The E-Commerce Voice Assistant
Challenge: A small remote team using the company's speech recognition software and NLU technology to build DIVA, a Siri-like e-commerce system, from scratch. Approach: Build, test, learn, build, freak out, learn, persevere, learn,… Contribution: Product Designer & Product Manager: Trying to keep a balance between my inner drive for perfection as a designer and my pragmatism as a product manager. Year: 2016 - 2018 hihi
AppTek is a speech recognition company that licenses its speech recognition engine to its clients, tailored to their needs. AppTek is a strong believer that voice will be the primary interface for consumer computing within the next few years. So the company decided to offer a voice interface platform for e-commerce companies powered by their speech recognition and natural language understanding technologies. The outcome should be a platform that would make it possible for other e-commerce companies to offer voice-based services in their interfaces (web, mobile). To showcase the capabilities and to develop the platform, we built a shopping assistant called DIVA (Digital Intelligent Voice Assistant).

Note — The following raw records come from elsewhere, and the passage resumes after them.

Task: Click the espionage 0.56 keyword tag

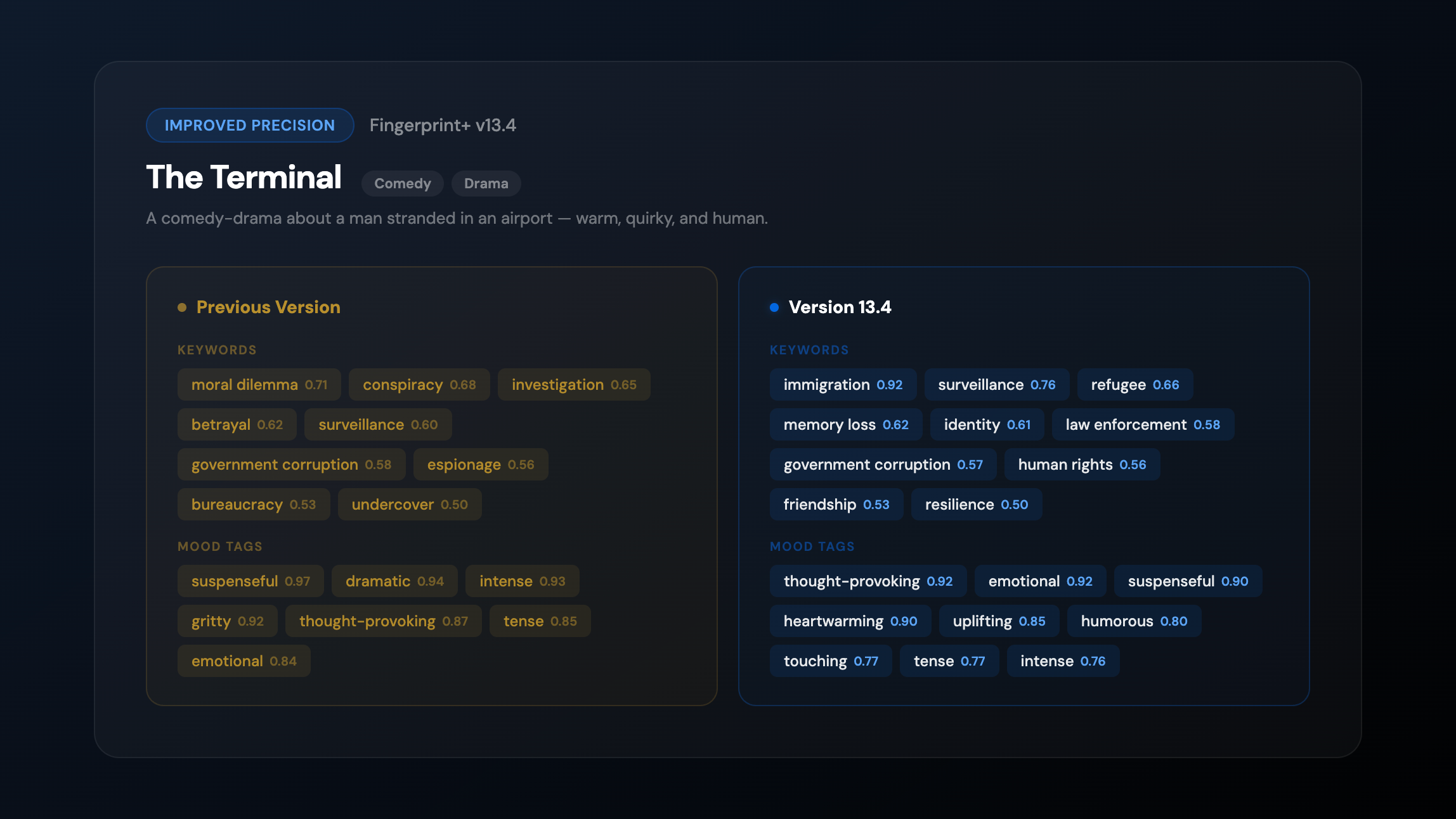Action: point(480,465)
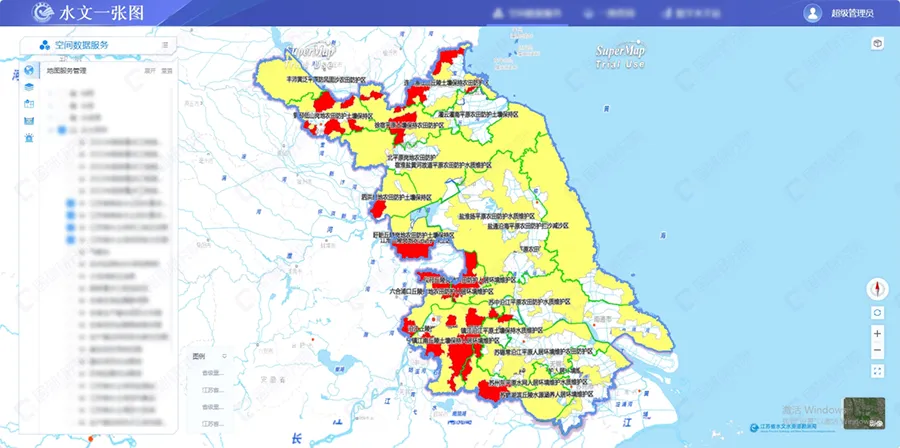Zoom in with the plus button
The width and height of the screenshot is (900, 448).
pos(877,333)
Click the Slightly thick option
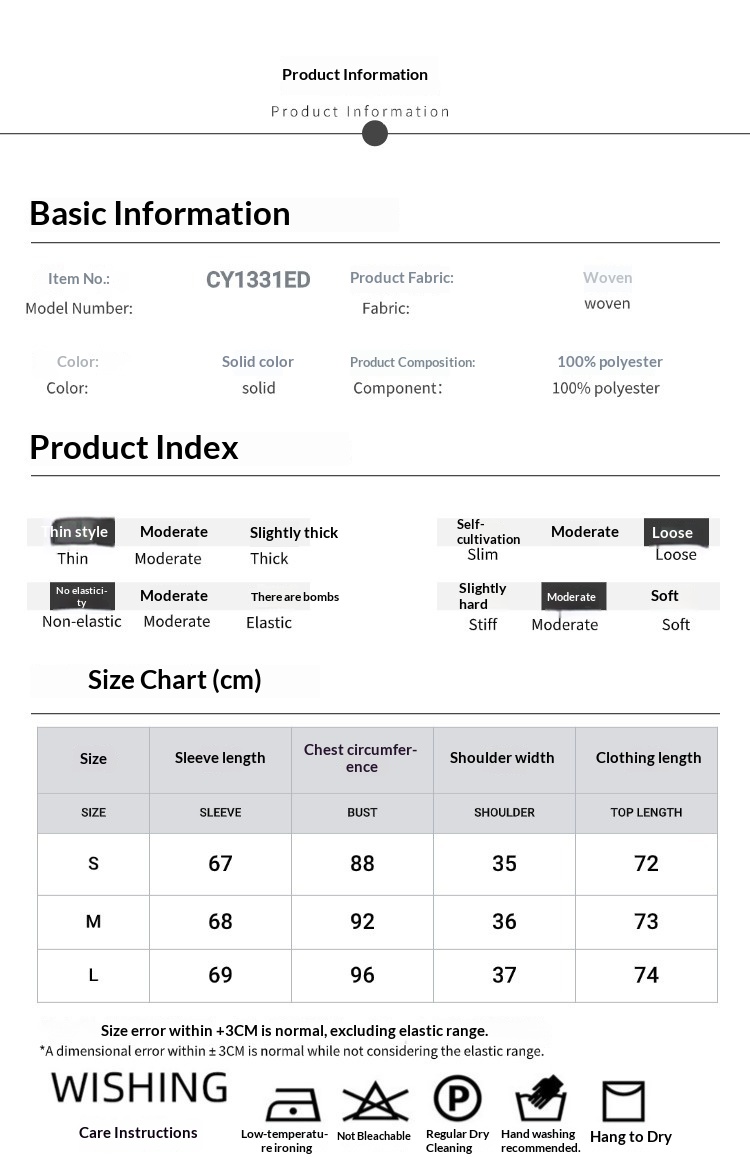 point(294,532)
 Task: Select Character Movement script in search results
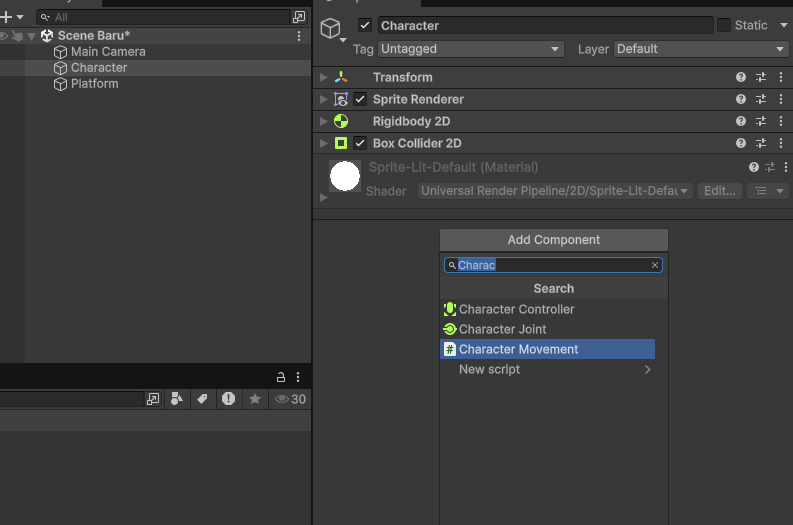tap(547, 349)
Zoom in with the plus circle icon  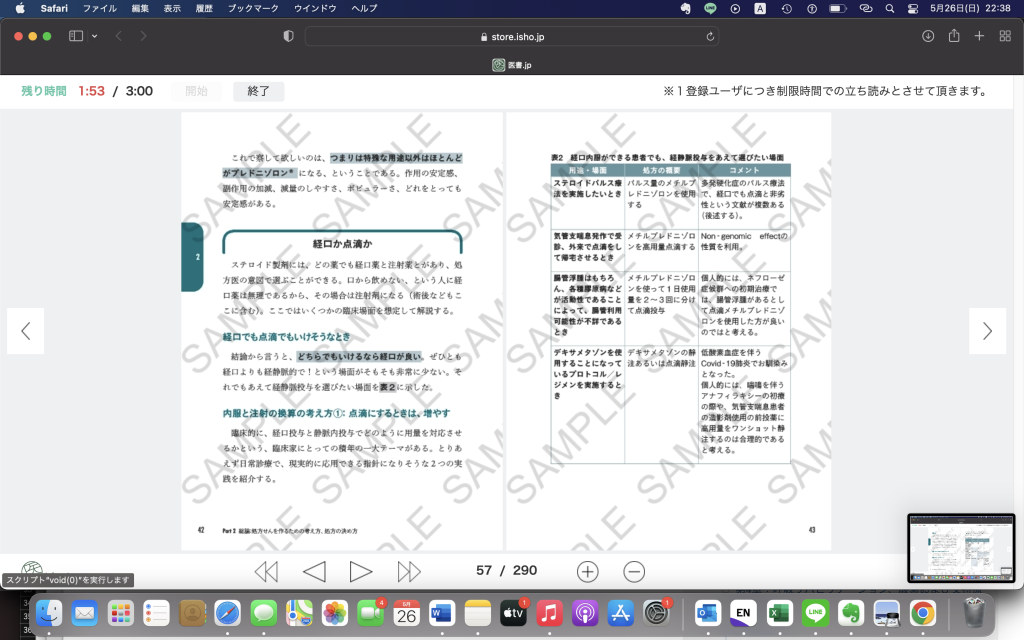[588, 571]
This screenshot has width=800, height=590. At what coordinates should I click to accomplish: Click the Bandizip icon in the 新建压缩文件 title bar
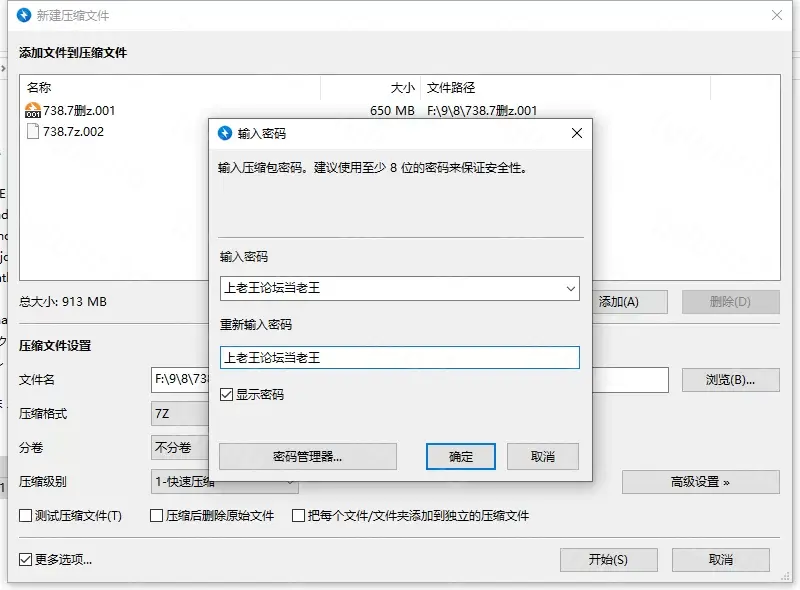24,16
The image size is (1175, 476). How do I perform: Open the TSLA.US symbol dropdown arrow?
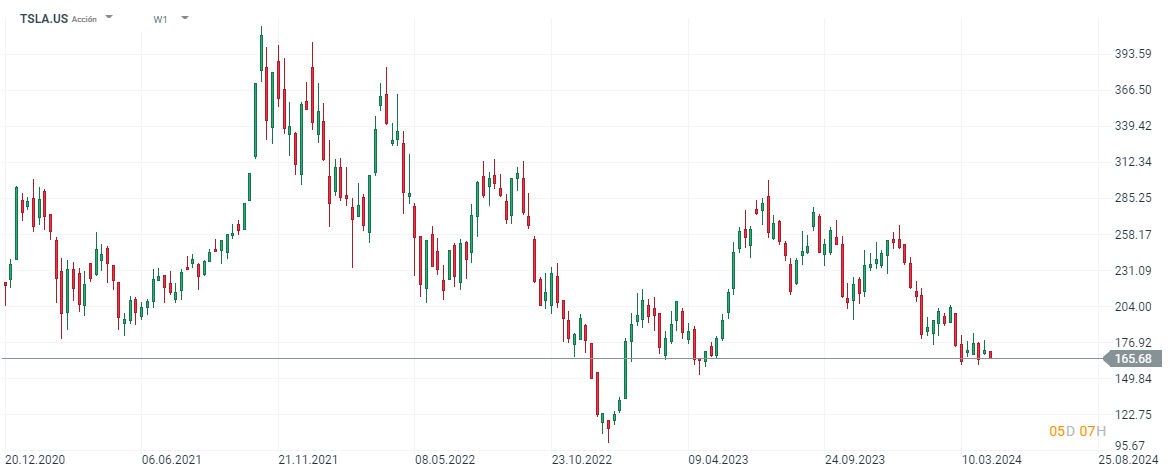109,18
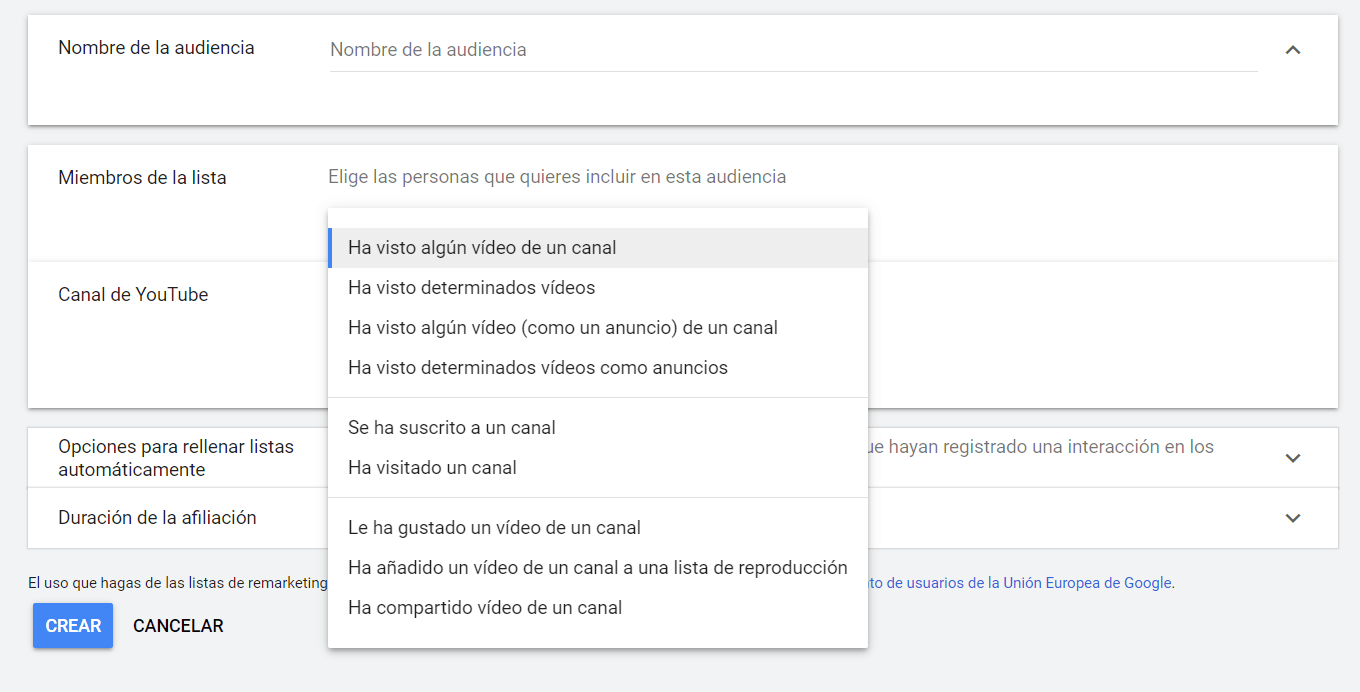Select 'Ha añadido un vídeo' a lista de reproducción
Viewport: 1360px width, 692px height.
597,568
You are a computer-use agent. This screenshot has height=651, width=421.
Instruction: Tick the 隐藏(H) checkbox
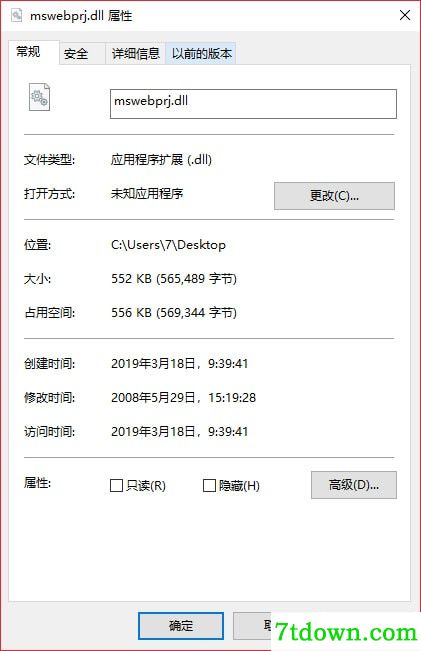coord(209,485)
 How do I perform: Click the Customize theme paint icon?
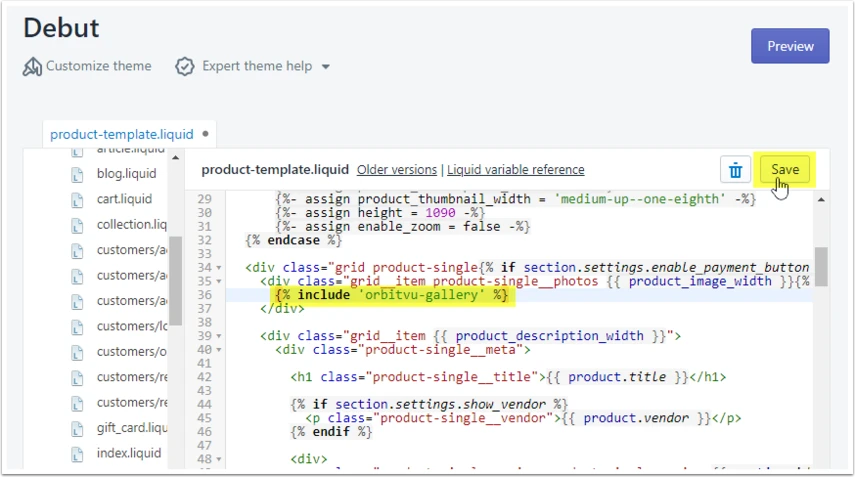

The remote team in 3 different timezones
The input I received was, “Think of HAL 9000 or Jarvis and make that for e-commerce.” HAL 9000 and Jarvis are fictional intelligent assistants from science fiction movies. The theoretical possibilities were endless. The previous products that AppTek built were more B2B applications. The company’s own speech recognition was just recently enabled to stream the transcription back via the internet, which made the voice assistant possible in the first place. The team was scattered around the world (US East & West Coast & Germany). Most of the team members were only partially dedicated to the product. As the new product manager and designer, I only had the chance to meet part of the team in person, and I had no prior experience working in the field of AI or voice interfaces.
The DIVA project team consisted of 6 members.
- 1 × iOS engineer
- 2 × backend developers
- 1 × speech recognition scientist
- 1 × NLU scientist
- 1 × QA manager
- 1 × me
Organizing the Team
To keep the team in sync, we met twice a week in a telephone conference and once per week in person with all the team members on the US West Coast. To avoid filling up our email inbox, we chose Slack. The team already was using JIRA. Since it integrated well with other Atlassian software, we choose Confluence for documentation.
Creating the Vision
The first thing was to figure out what we wanted to build. This was done in the first phase of the project and is described in the post: “Creating a Vision & Telling a Story”.
Keep Developers Closest
There is a saying made popular in the Godfather movies: “Keep your friends close, and your enemies closer!” and I would add: “and your developer closest.” Computer engineering is a profession that automates things and renders away redundancy. Designers generally can generate their designs quickly, and are therefore more open to changing things once they see they don’t work. Those changes for the developer often mean “redo the work you already did,” which can be annoying. Though it’s good to embrace a culture of change, that culture shouldn’t be stretched. To avoid that as much as possible, my goal is always to integrate the developer early in the process and to prepare the work toward him/her. I also like to have direct access to the code via a repository setup. This way I can do small incremental changes to text, animations or colors myself without bothering the developer. That also shows empathy from the designer toward the coder, and can generate a better bond between the two.
First Working Prototype
A simple prototype to tell the story
The first click prototype was designed for the user story. By building that interactive prototype, we had a couple of screens, colors and a design direction that we had checked out. The next step was to make the prototype real. As quickly as possible. To make a prototype app with a working speech recognition and language understanding, the team had to gather training data from the internet to create the needed models for interpreting the search queries and to improve the speech recognition quality. We decided that at the beginning we wouldn’t connect to an e-commerce API, but build our own product database connected to a Lucene search. That way we could act more quickly and were not dependent on other infrastructures. Meanwhile, the iOS engineer and I teamed up to bring the design prototype to life. After three weeks, we had the first working prototype in place that searched on our product database.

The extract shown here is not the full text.